Les pages issues de Rheingold, et c'est là la force de Wagner, n'ont besoin ni de décors, ni de lumières, ni d'effets spéciaux lorsqu'elles sont dirigées avec la clarté, la liquidité et la sobriété d'un Jordan qui fait confiance au message qu'elles véhiculent et aux images qu'elles suscitent immédiatement chez l'auditeur. Détaillée avec souplesse, cette musique est théâtre, chaque voix, chaque thème, chaque symbole faisant naître ici l'or scintillant, surgir là les filles du Rhin, les Dieux en leur Walhalla, ou suggérant le lourd pas des géants, avant de annoncer plus loin la trahison, la malédiction et la fin annoncée d'un monde qui court à sa perte.
A peine remis de ce fascinant tableau dépeint avec une adresse et un respect infinis Philippe Jordan, toujours sans partition, amenait ses troupes à libérer toute leur puissance au cours d'une Chevauchée des Walkyries promptement menée - comme pour balayer le triste souvenir de la mise en scène de Günter Krämer sur ce plateau en 2013… La douleur paternelle de Wotan dévoilée face à sa fille aimée mais désobéissante et voilà que les pupitres s'embrasaient pour ceinturer Brünnhilde d'un feu dévorant. Sans perdre un instant, le chef enchaînait avec de magnifiques Murmures de la forêt, où la petite harmonie qui lui est si chère s'exprimait avec la plus grande délicatesse, tandis que les cordes exhalaient leur savoureuse homogénéité.
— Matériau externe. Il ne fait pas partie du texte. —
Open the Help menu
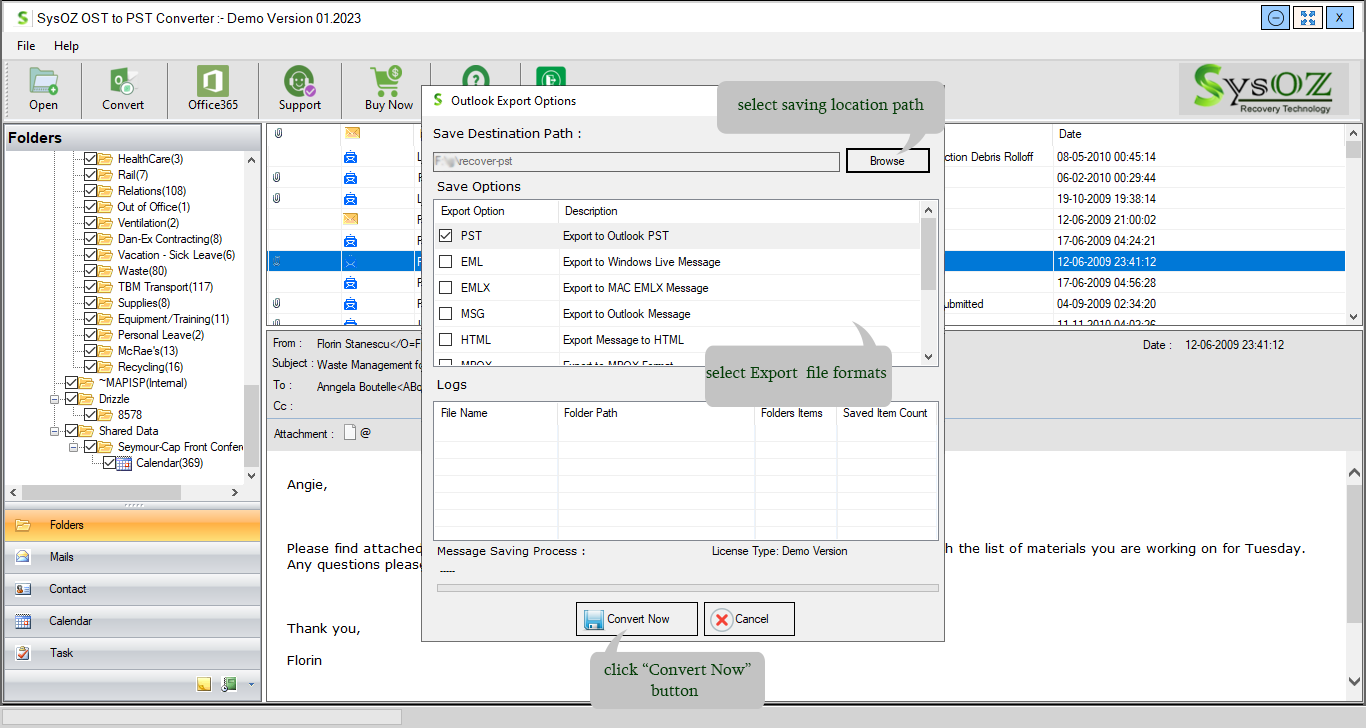Screen dimensions: 1366x728 coord(66,46)
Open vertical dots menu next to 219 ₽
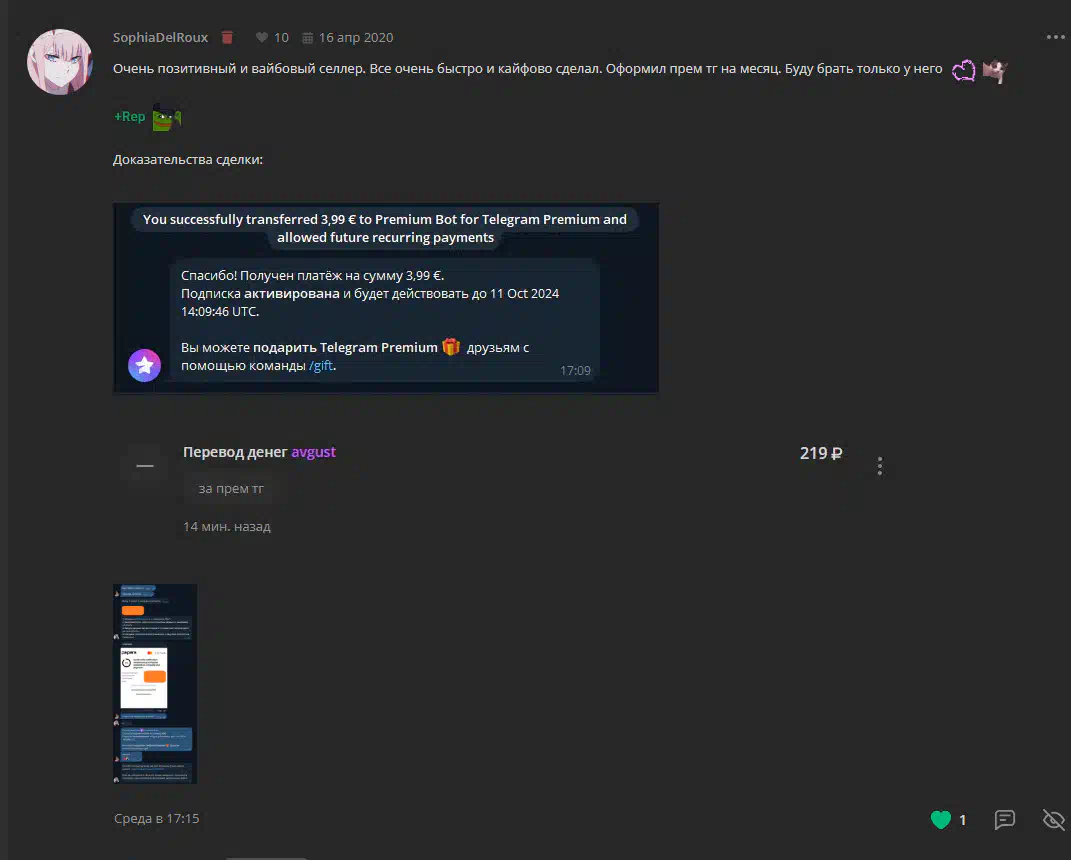The image size is (1071, 860). (x=880, y=466)
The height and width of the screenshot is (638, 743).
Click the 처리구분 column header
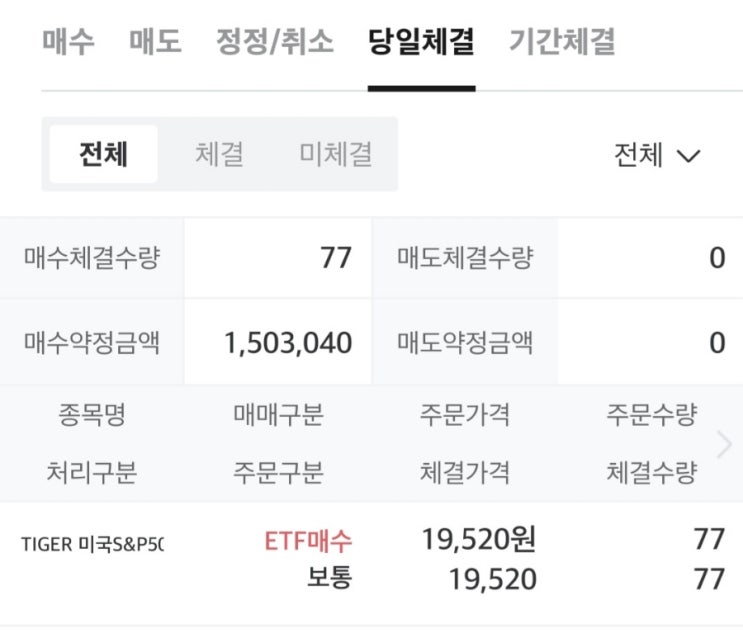92,472
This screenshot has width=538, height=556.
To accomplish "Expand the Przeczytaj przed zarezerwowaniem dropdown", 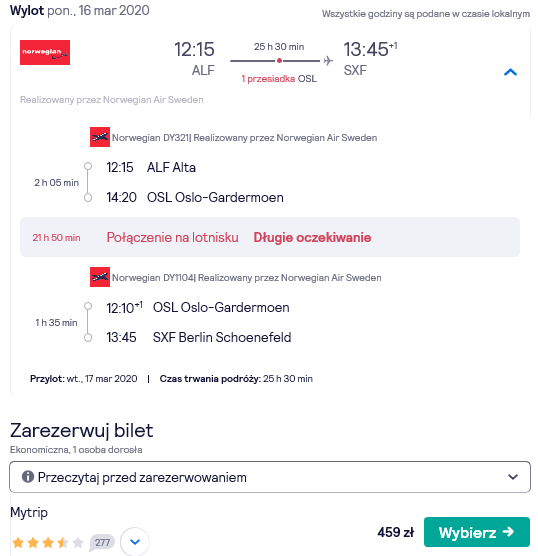I will coord(270,477).
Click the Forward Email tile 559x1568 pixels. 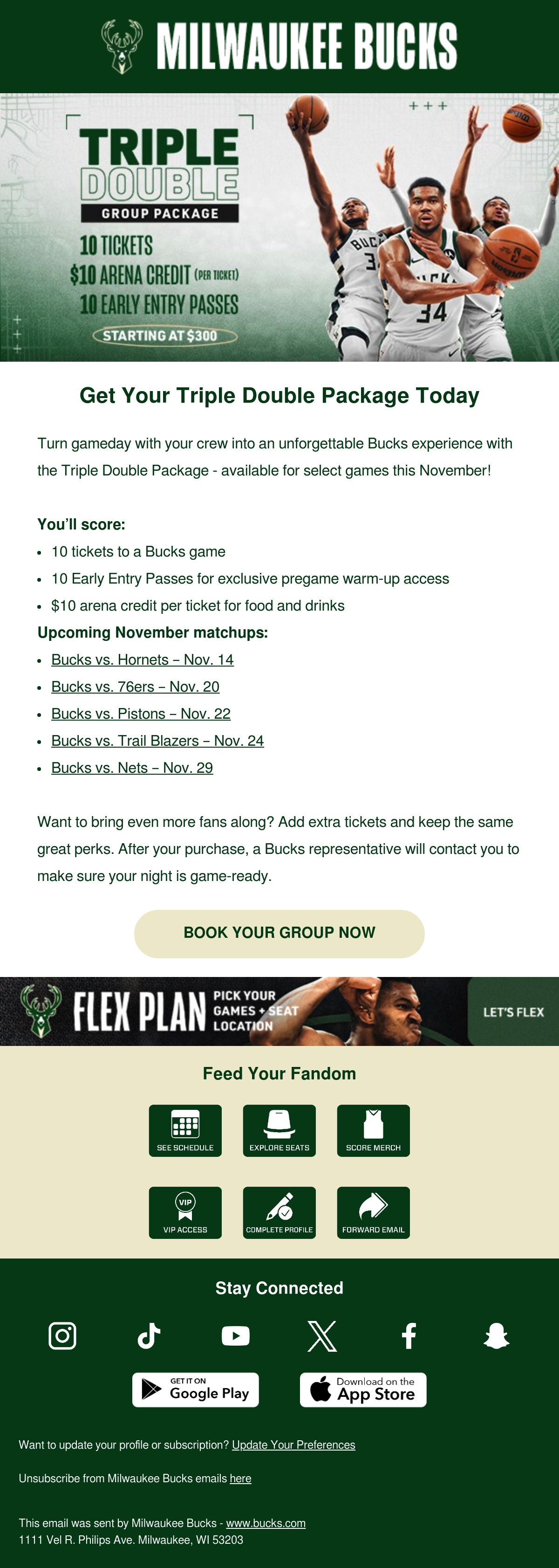[x=374, y=1213]
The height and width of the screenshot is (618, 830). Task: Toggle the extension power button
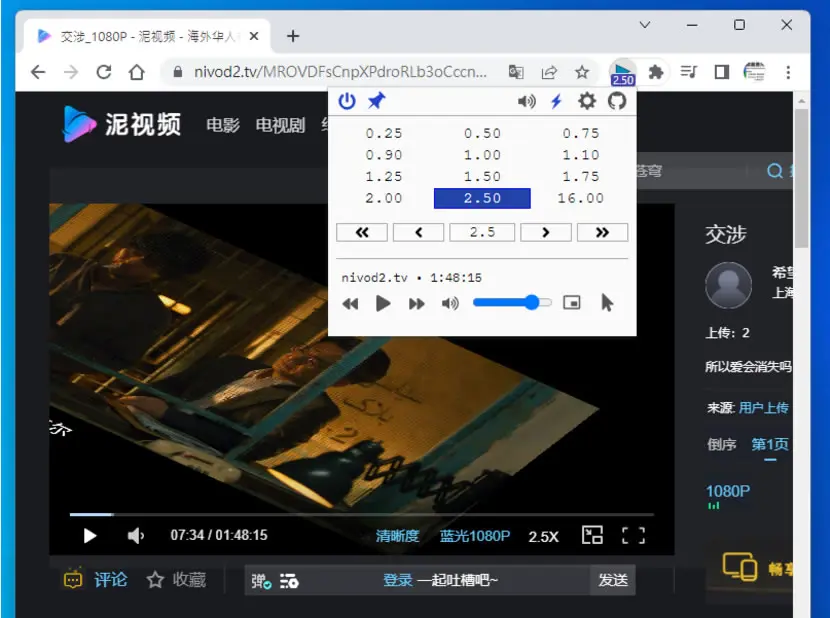pyautogui.click(x=347, y=101)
Après Siegfried parti à la découverte du monde, place au Crépuscule des Dieux : là aussi Jordan a su obtenir de ses musiciens la grandeur, mais aussi la déchirante solennité propre à la Marche funèbre, avant d'accueillir celle qui allait glorieusement conclure ce vaste panorama wagnérien, Anja Kampe. Pour sa première « Immolation » parisienne, la soprano s'est emparée de cette grande fresque finale avec un art consommé que nous ne lui connaissions pas, en tout cas à ce niveau d’intelligence, d'intensité et d'expressivité. Au sommet de ses moyens, la cantatrice grâce à une diction parfaite, un matériau vocal à la fois dense et stable, un souffle infini et de resplendissants aigus, a livré une interprétation que nous n'oublierons pas, sa vision tout ensemble accablée, prémonitoire et pourtant apaisée, avant qu’elle ne rejoigne Siegfried dans les flammes, nous laissant pantois d'admiration.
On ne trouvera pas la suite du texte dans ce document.